*Short task*:
Turn the lines of the records from the one holding "Open the comments icon" through the end, inclusive, into a Markdown table with the columns Row and Line, one row per line, skipping blank lines. Leave the pictures out of your answer.

[Word and item position data]
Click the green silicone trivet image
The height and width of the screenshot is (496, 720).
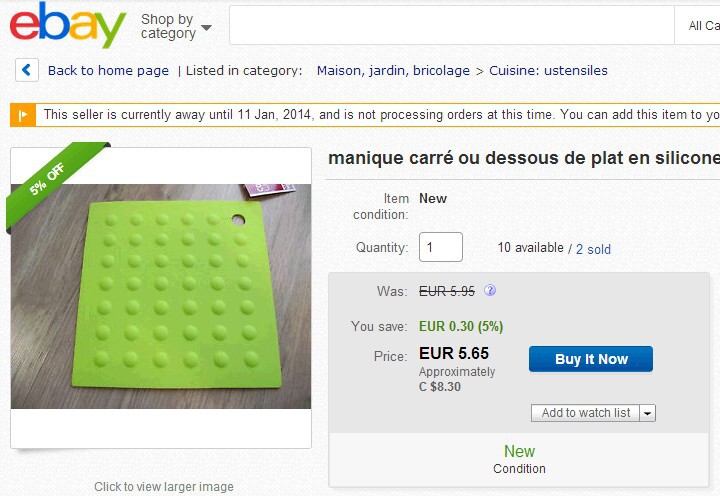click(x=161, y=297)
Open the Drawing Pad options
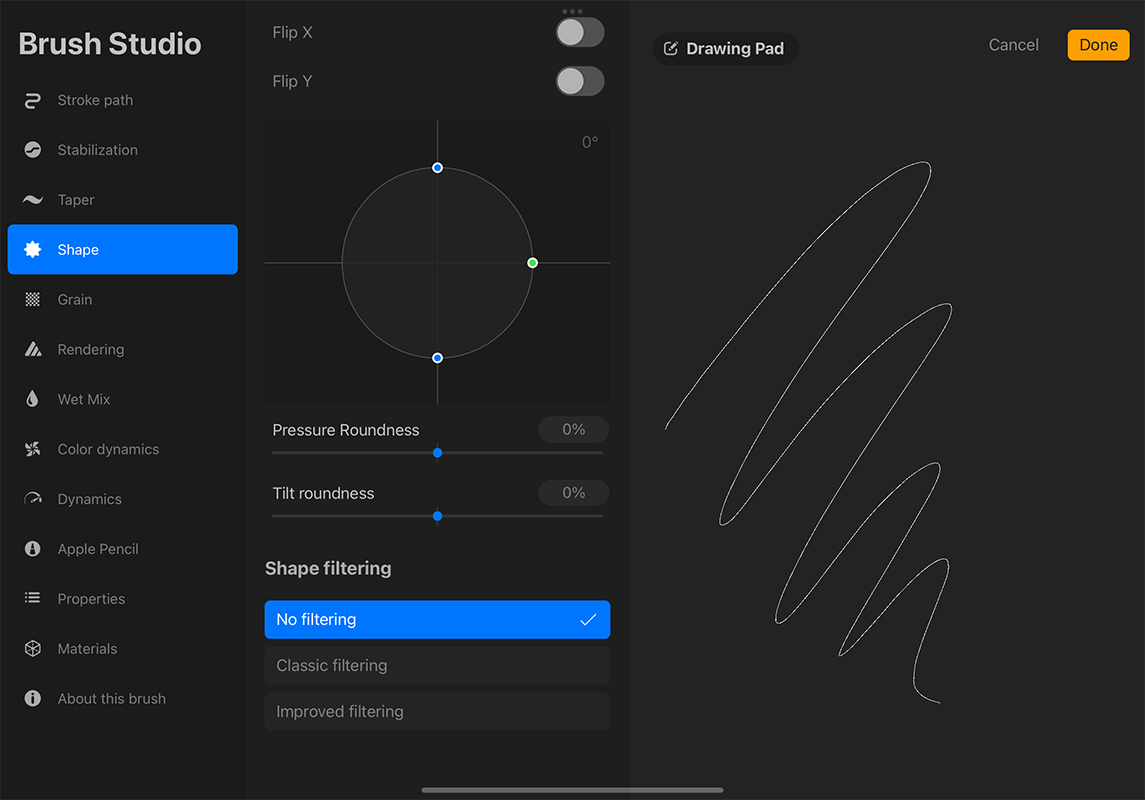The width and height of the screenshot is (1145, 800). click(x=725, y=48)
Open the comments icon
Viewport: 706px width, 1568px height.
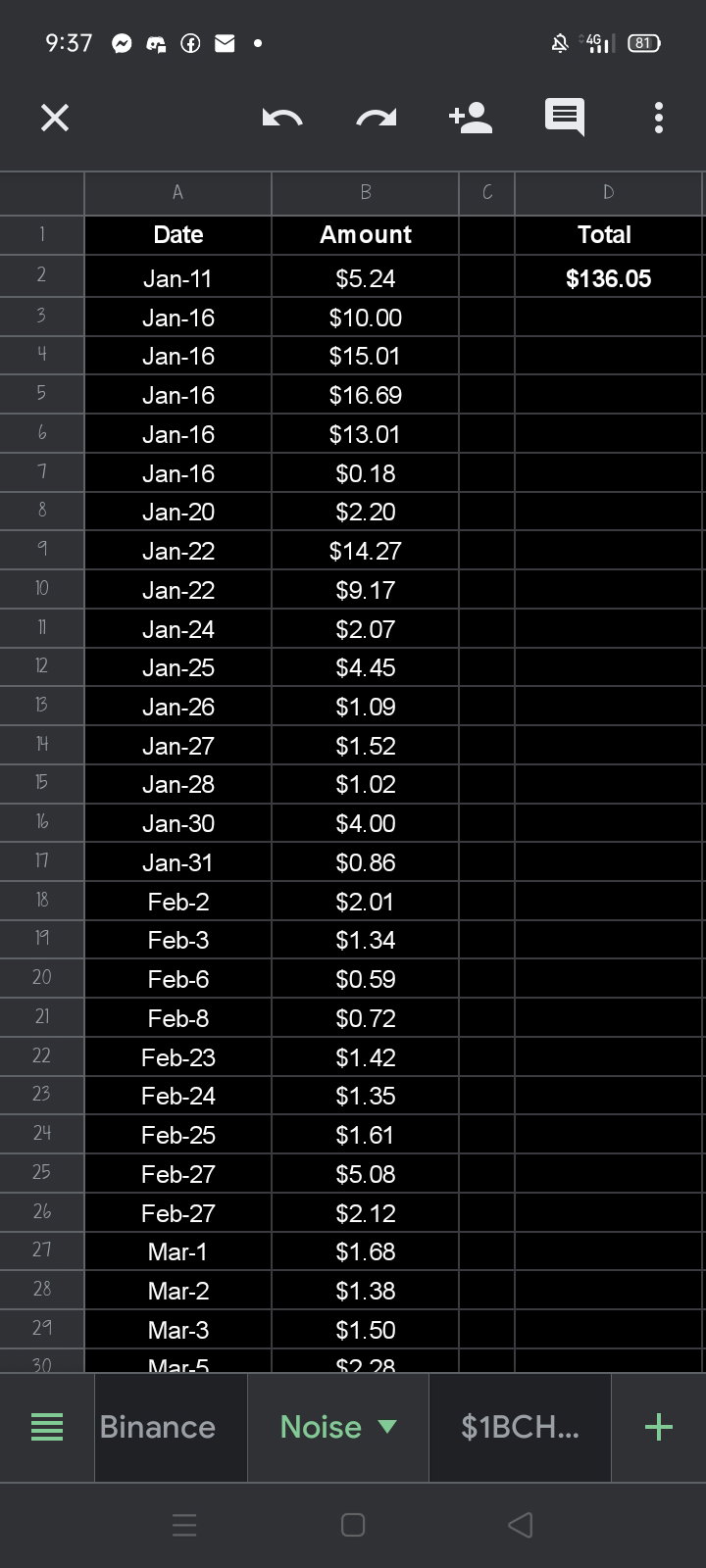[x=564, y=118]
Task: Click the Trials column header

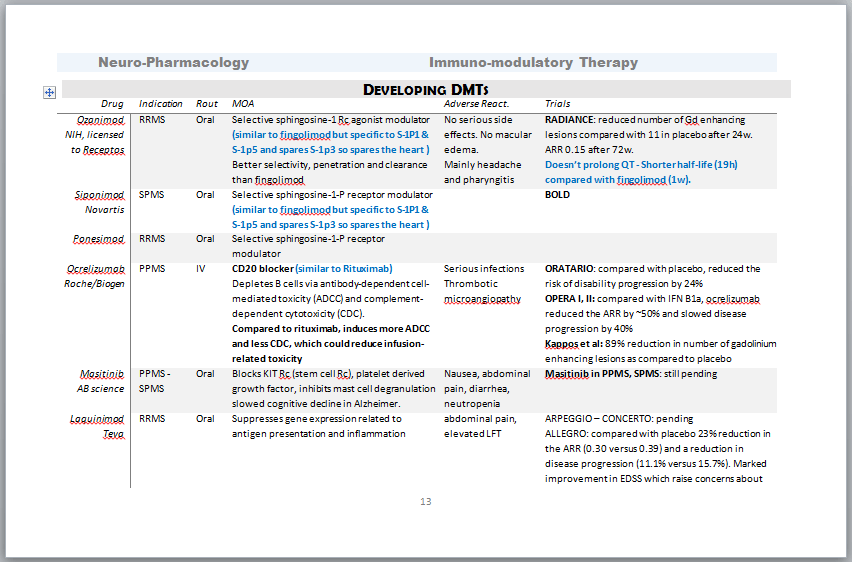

*Task output*:
| Row | Line |
|---|---|
| 1 | Open the comments icon |
| 2 | Viewport: 706px width, 1568px height. |
| 3 | [x=564, y=118] |
| 4 | Task: Click the Trials column header |